- _WORK TO DO_:
(a) List every distinct name that appears as a poster in the post headers of the forum thread on DTMF, giving each name once.
(b) Transcribe the portion of the forum thread on DTMF between "Paolo Bevilacqua Thu, 03/26/2009 - 14:44" and "skip that step.", inclusive.

- _SOURCE EXCERPT_:

1) I've never seen line voltage affect DTMF specifically. This sounds like a red herring.

2) The line voltage is platform/card specific. You won't be able to change your line voltage 24 volts with a CLI.


b.garczynski Thu, 03/26/2009 - 10:44

It is possible that the line voltage may not be affecting the DTMF. Incoming calls work on this POTS line, maybe that indicates the voltage is irrelevant in this case? When outbound calls are attempt to this FXO port the port goes off hook and dial tone is transferred properly. This issue is that I am unable to break the dial tone once the FXO port has gone off hook. Is there a way to inject DTMF from the gateway directly?

Paolo Bevilacqua Thu, 03/26/2009 - 14:44

No, there is no way. When dialing out, the card wants loop current (indicated as "dialtone"), in lack of it the call fails. Perhaps Nick knows of some hidden command to skip that step.

Nicholas Matthews Thu, 03/26/2009 - 16:48

What is entering the dtmf?

You can try adding this to your dial peer:

prefix ,,,12345

This adds 3 seconds of delay and then DTMF 12345 into the stream.


Paolo Bevilacqua Thu, 03/26/2009 - 21:33

Nick, the problem with your suggestion above, is that when the port does not detect loop current, the call is aborted before any prefix or dialed digit is sent.

b.garczynski Fri, 03/27/2009 - 06:35

I would like to add that incoming calls to the DID on this POTS line route through the FXO port just fine. Also if I connect a regular analog phone directly to the POTS line DTMF is accepted and both incoming and outgoing calls route without an issue. What I don't understand is how DTMF from the FXO is different than the analog phone? If they are different how can I more closely replicate DTMF from the FXO to match that of an analog phone?

Nicholas Matthews Fri, 03/27/2009 - 06:45

If the router wasn't detecting dial tone the user wouldn't be hearing dial tone as well. As well "dial tone is transferred properly" seems to sounds like the current may not be the issue.

In the case the router doesn't detect dial tone it would hunt to a different port.

- _DATA EXTRACT_:

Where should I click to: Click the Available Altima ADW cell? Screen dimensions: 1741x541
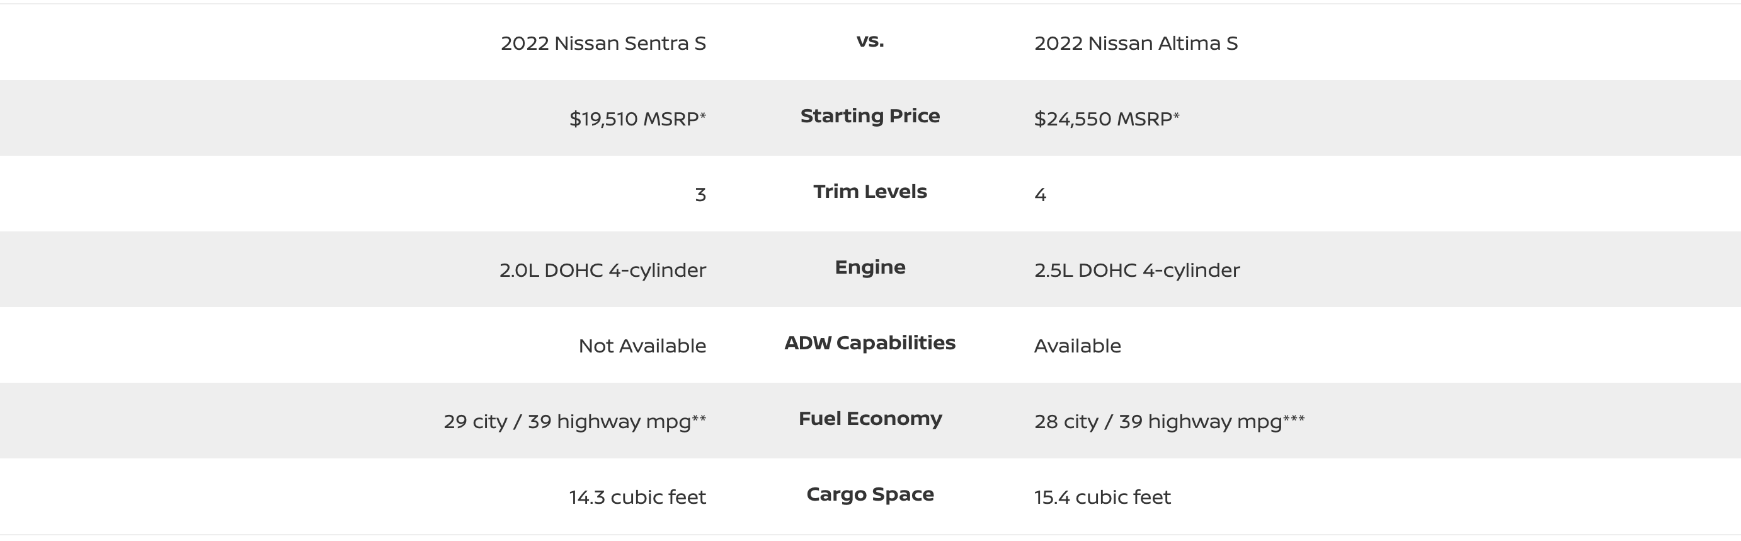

- _REPLIES_:
(a) b.garczynski, Paolo Bevilacqua, Nicholas Matthews

(b)
Paolo Bevilacqua Thu, 03/26/2009 - 14:44

No, there is no way. When dialing out, the card wants loop current (indicated as "dialtone"), in lack of it the call fails. Perhaps Nick knows of some hidden command to skip that step.